Methylation Sensitive High Resolution Melting (MS-HRM) Assay for the Detection of BRCA1 and BRCA2 Promoter Hypermethylation


Session type:


Diana Pelka1,Jack Grant1,Sasha Hansel1,David Moore1,Phil Bennett1,Geraldine Thomas2,Gareth Gerrard1
1Sarah Cannon Molecular Diagnostics, London, UK,2Imperial College London, London, UK



BRCA1 & BRCA2 genes encode key components of the DNA double-strand break repair pathway. Cancers driven by loss of BRCA1/2 are associated with sensitivity to PARP inhibitors (PARPi), such as olaparib, through the synthetic-lethality of concomitantly blockading the single-strand repair pathways mediated by PARP. Monoallelic BRCA1/2 mutations require a ‘second-hit’ to the unaffected allele, since only tumours with complete abrogation of BRCA1/2 are targetable with PARPi. One recognised second-hit mechanism is gene promoter hypermethylation, which can also cause gene silencing in the absence of mutations. We sought to use extant MS-HRM protocols (based on a validated MLH1 assay) using primer and control kits from MethylDetect ApS, Denmark, to implement a BRCA1/2 promoter hypermethylation assay.

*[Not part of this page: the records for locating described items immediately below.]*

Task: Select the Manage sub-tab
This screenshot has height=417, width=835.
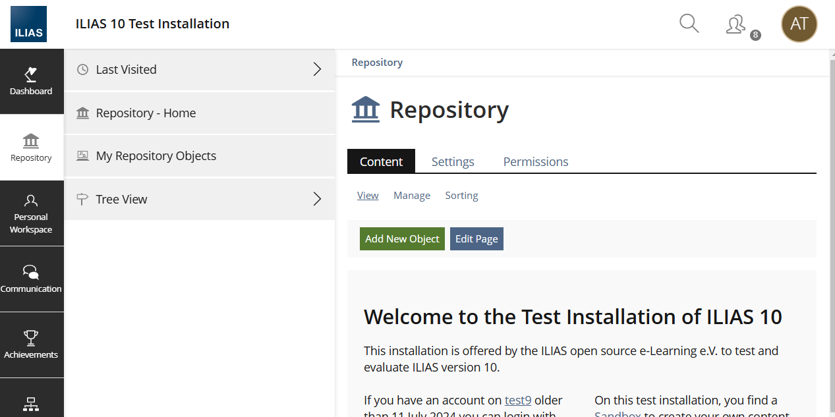Action: pyautogui.click(x=412, y=196)
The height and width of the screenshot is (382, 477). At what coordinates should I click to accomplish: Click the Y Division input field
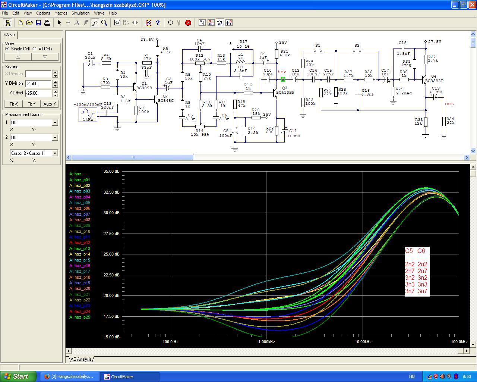coord(38,84)
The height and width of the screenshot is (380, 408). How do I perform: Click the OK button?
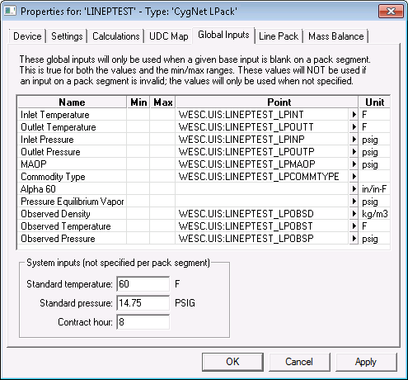232,362
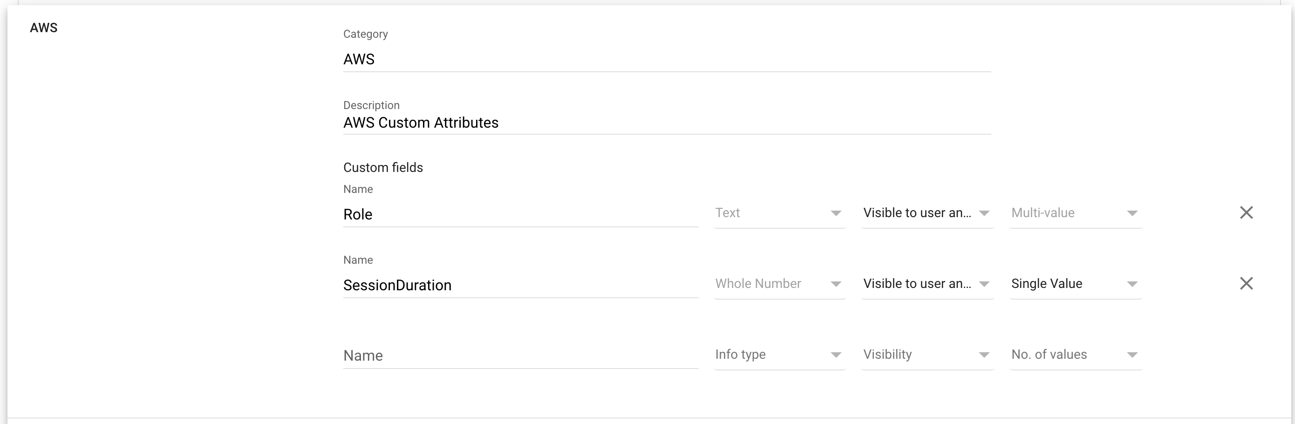This screenshot has height=424, width=1295.
Task: Click the Custom fields section title
Action: (x=383, y=167)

14 triple-negative, grade 3 invasive ductal breast carcinoma (BC) and 13 prostate adenocarcinoma (PA) FFPE samples were sourced from the Imperial College Healthcare Tissue Bank. They were macro-dissected to obtain DNA from paired tumour and normal tissue. 100ng DNA from each was bisulphite-treated (EpiTect Fast, Qiagen) in a 20μL reaction and 3μL used in the MS-HRM reaction, along with CpG-flanking primers for either BRCA1 or BRCA2. Kit provided methylation controls were used for IQC. The MS-HRM reactions were run on a Qiagen RotorGeneQ, using EpiTect HRM mastermix (Qiagen) and analysed with the RotorGene v2.3.1.49 software.

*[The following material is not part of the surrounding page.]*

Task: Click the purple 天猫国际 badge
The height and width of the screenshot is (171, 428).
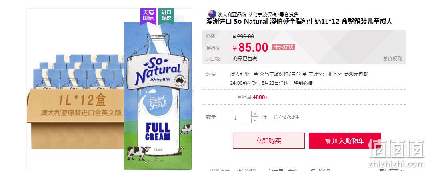Action: tap(148, 16)

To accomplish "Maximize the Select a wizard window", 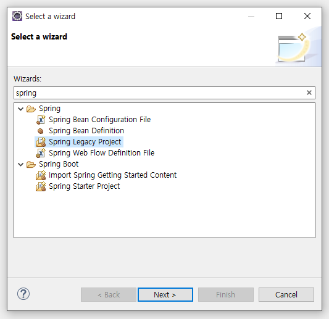I will [x=279, y=16].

7/13 (53.8%) and 0/12 BC samples showed BRCA1 and BRCA2 promoter hypermethylation, respectively; none of the 13 PA samples were hypermethylated for either gene. 1 BRCA1 and 2 BRCA2 samples failed to yield usable results (both BC).


The detection of BRCA1 hypermethylation in over half of the BC samples in this limited-scale implementation of a low-cost, rapid and sensitive assay, demonstrates the potential utility of this approach for stratifying patients for PARPi therapy.